#### Text under study
══════

The US has already shut down the use of its financial system by Iran which forced Iran to accept Indian rupees in payment for the crude. The rupees would then be exchanged for goods. But Iran does not sufficient requirements for Indian goods. With these new sanctions, countries that deal with Iran have to use banks within their own boundaries effectively forcing Teheran to barter oil for goods. Moreover the goods (like precious metals) that Iran can buy are also restricted by the US.

The largest importers of Iranian oil are China and India. India has refused to completely sever ties with Iran due to its geo-political interests in the region. India and Iran, both do not accept of Pakistan’s influence in war torn Afghanistan’s policy making. And this becomes crucial once western forces pulls out its troops from there next year. India has meanwhile strengthened its ties with the US through a civil nuclear pact and increased co-operation in regional security.

According to Iran-based Fars New Agency, Iran’s foreign trade exceeded $78bln during the first ten months of the current Iranian year (March 20, 2012-January 20, 2013) despite the sanctions and restrictions imposed by the West on Iran’s economy. “God willing, non-oil exports will equal (Iran’s) imports by the end of 1391 (march 19, 2013),” President Mahmoud Ahmedinejad said, adding, “That would be a great revolution in the country’s economy.”

══════

#### Using the information
A - According to the passage on Iran's oil trade, which two countries import the most Iranian oil?
B - Write the next part of the passage on Iran's oil trade and sanctions, following on from its last sentence.

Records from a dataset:
══════

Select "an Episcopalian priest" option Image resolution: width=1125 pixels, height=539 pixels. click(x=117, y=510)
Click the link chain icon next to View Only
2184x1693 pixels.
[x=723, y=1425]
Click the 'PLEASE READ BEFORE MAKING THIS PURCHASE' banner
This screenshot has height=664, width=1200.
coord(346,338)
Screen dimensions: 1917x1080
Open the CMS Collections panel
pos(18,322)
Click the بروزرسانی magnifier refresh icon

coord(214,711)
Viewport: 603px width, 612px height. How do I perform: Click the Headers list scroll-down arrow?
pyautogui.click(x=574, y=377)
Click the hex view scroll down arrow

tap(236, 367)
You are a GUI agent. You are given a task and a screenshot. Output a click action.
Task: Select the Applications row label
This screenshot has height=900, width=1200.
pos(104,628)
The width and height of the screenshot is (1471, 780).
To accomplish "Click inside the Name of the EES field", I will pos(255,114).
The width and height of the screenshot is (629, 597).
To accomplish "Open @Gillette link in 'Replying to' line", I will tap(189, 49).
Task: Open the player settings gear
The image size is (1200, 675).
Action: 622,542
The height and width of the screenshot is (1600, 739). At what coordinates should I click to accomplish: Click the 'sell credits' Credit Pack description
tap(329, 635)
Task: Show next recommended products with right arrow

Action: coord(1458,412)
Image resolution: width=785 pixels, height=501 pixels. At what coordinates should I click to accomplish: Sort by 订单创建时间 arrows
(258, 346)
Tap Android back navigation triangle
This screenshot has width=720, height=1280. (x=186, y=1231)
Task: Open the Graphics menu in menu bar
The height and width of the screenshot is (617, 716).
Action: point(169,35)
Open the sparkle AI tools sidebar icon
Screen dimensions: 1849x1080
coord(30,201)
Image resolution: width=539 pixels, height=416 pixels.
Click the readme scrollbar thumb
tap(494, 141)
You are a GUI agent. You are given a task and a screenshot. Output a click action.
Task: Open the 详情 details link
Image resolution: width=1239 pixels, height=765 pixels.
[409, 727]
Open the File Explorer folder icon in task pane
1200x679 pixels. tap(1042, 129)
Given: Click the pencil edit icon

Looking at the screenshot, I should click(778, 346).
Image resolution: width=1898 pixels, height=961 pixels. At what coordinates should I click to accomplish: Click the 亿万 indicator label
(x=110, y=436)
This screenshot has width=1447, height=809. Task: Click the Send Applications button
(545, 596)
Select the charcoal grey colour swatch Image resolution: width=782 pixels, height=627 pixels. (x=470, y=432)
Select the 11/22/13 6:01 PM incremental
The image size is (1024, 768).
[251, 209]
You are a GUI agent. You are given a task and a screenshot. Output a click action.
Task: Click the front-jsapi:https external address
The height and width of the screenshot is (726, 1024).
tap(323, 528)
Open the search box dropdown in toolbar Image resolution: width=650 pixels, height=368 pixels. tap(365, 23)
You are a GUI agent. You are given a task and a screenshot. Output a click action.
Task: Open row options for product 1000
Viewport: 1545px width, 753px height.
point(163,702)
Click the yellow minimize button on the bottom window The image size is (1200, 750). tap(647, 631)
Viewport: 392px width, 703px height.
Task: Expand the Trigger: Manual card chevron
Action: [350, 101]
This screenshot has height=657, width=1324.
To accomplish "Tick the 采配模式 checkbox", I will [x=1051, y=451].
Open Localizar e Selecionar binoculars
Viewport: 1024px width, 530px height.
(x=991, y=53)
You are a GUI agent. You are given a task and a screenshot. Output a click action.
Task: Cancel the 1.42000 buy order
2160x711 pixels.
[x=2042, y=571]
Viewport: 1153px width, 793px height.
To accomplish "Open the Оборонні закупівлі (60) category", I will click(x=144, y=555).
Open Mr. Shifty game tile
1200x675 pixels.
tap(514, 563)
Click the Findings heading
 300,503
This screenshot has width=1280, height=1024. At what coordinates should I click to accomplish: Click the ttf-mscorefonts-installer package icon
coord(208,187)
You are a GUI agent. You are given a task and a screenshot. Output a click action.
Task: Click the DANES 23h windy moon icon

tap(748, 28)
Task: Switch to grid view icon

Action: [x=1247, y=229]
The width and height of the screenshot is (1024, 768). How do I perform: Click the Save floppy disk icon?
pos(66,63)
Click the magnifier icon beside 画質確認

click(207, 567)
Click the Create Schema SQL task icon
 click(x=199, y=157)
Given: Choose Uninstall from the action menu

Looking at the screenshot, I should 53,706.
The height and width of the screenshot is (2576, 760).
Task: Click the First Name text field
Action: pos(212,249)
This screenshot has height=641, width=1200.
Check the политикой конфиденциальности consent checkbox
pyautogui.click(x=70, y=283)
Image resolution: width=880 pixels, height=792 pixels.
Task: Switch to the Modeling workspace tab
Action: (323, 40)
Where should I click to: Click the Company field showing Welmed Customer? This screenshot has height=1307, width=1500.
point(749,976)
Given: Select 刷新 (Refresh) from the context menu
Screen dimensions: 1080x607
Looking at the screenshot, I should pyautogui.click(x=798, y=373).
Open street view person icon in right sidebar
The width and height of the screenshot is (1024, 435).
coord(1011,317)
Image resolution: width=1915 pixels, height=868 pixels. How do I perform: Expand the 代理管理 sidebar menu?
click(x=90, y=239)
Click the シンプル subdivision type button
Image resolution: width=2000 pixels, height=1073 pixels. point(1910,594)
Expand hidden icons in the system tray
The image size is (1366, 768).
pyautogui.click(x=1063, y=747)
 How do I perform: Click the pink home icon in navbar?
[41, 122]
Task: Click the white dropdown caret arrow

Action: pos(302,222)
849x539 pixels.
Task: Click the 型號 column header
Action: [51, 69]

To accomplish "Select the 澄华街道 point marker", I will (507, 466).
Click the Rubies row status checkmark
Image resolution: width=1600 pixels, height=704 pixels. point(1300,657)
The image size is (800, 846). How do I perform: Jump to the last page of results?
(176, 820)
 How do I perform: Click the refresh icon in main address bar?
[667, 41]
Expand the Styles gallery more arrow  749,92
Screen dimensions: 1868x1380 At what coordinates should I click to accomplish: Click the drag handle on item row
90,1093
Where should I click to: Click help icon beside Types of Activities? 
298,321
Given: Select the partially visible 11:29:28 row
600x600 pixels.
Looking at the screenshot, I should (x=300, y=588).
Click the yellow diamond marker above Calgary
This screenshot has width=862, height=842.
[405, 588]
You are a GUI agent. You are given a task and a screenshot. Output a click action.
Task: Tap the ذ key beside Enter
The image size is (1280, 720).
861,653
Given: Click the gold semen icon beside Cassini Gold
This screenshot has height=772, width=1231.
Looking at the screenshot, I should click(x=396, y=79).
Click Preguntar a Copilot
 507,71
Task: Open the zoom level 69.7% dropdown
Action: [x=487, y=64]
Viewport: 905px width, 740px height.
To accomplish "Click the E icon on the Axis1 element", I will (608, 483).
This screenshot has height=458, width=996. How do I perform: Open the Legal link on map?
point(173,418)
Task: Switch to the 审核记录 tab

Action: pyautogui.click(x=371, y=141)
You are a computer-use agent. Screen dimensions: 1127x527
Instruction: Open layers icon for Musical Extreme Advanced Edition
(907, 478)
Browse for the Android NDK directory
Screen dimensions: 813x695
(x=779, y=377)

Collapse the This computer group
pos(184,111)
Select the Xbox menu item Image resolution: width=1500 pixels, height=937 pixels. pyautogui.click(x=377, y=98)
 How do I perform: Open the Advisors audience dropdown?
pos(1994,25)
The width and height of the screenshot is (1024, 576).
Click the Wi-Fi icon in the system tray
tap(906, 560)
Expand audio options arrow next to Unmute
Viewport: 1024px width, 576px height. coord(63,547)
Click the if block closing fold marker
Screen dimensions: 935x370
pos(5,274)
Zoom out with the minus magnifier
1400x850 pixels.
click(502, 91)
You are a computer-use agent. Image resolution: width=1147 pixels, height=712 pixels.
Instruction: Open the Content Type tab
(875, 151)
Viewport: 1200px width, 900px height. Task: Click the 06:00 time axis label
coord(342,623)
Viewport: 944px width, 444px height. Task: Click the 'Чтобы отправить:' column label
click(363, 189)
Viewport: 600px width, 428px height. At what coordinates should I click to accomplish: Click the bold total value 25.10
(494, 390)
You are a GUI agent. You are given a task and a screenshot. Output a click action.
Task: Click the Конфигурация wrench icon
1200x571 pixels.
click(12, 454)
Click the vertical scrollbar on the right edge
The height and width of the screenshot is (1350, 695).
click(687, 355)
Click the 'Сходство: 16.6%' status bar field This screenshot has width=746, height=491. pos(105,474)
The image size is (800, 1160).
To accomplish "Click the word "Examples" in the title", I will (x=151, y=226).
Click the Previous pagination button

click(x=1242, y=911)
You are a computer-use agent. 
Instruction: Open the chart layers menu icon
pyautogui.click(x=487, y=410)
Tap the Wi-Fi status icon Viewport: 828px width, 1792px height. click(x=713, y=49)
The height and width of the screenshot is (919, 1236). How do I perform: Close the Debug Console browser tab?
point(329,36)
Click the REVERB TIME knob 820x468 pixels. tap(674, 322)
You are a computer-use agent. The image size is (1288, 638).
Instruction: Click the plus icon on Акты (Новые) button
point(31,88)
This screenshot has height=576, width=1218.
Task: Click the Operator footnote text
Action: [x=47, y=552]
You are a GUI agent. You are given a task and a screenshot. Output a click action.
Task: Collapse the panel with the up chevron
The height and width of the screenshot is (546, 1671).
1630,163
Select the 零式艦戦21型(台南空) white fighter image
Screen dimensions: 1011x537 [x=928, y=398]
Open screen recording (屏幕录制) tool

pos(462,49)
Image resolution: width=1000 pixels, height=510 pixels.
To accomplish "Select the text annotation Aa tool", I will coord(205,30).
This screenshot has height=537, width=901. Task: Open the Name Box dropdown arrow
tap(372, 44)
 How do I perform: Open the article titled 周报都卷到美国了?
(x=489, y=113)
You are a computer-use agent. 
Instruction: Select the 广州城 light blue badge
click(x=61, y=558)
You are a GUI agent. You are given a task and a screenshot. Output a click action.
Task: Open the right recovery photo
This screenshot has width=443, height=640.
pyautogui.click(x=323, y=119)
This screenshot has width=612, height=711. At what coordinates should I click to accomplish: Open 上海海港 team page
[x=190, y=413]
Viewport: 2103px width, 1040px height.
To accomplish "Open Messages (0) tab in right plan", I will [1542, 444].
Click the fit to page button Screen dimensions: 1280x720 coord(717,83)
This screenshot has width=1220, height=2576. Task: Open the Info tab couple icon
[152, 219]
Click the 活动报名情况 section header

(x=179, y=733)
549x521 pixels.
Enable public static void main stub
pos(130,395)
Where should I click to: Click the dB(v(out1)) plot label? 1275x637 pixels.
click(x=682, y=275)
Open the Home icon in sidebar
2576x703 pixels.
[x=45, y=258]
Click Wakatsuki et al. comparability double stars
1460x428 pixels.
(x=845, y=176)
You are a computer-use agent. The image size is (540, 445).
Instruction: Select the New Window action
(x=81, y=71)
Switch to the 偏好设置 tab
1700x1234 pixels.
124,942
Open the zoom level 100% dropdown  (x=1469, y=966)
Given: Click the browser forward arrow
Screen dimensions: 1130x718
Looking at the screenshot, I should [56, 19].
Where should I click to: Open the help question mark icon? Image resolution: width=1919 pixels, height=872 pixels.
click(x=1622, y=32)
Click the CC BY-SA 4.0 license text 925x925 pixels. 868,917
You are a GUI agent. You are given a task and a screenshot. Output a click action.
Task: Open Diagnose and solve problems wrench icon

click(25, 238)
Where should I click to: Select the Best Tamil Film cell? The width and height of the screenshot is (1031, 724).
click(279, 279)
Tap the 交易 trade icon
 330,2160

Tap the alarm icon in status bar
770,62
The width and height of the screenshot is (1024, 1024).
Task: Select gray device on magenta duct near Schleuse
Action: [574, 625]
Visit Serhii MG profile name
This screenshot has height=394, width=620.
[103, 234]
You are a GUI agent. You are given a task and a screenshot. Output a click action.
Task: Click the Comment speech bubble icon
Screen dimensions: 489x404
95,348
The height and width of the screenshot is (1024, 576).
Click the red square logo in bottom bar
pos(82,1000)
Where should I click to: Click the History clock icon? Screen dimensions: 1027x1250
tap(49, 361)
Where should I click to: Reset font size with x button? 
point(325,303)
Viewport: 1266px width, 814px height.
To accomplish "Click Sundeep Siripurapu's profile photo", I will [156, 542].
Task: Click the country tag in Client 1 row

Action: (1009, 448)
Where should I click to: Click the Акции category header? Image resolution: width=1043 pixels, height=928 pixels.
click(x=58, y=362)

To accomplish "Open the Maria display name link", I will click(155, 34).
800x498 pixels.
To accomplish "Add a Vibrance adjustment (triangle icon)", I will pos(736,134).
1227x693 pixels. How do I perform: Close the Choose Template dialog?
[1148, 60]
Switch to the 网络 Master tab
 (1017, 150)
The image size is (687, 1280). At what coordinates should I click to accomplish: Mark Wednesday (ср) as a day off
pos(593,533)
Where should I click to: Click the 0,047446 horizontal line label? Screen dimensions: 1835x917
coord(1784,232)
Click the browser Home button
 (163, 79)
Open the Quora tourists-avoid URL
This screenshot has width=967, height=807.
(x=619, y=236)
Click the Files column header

══════

#### Results for each task
A - China and India.

B -
While on the ground, the situation looks bleak and contrasting. Iran has a huge black market for currency trading which the government has been unable to curb. The Rial (Iranian currency) has lost its value many times over since the west imposed sanctions. A dollar which used to be approx. 8,300 Rials in 2004, is now worth approx. 12,300 Rials. The average family with a steady income is forced to ration its daily used products because of the decreasing value of money. While the rich finds the price of imported products fluctuate almost 30% in a day.

Sanctions have profound effect on human vital resources. “More than anything else, we have a lack of medicines for patients suffering from cancer and multiple sclerosis,” former Iranian president Akbar Hashemi Rafsanjani told the conservative website “Tabnak”. “Those with thalassaemia or in need of dialysis are facing difficulties too – all because of sanctions against banks or problems with transferring foreign currency.”

“The sanctions imposed on the Islamic Republic of Iran have had significant effects on the general population, including an escalation in inflation, a rise in commodities and energy costs, an increase in the rate of unemployment and a shortage of necessary items, including medicine,” United Nations secretary-general Ban Ki-Moon said. “The sanctions also appear to be affecting humanitarian operations in the country,” he wrote. “Even companies that have obtained the requisite license to import food and medicine are facing difficulties in finding third-country banks to process the transactions.”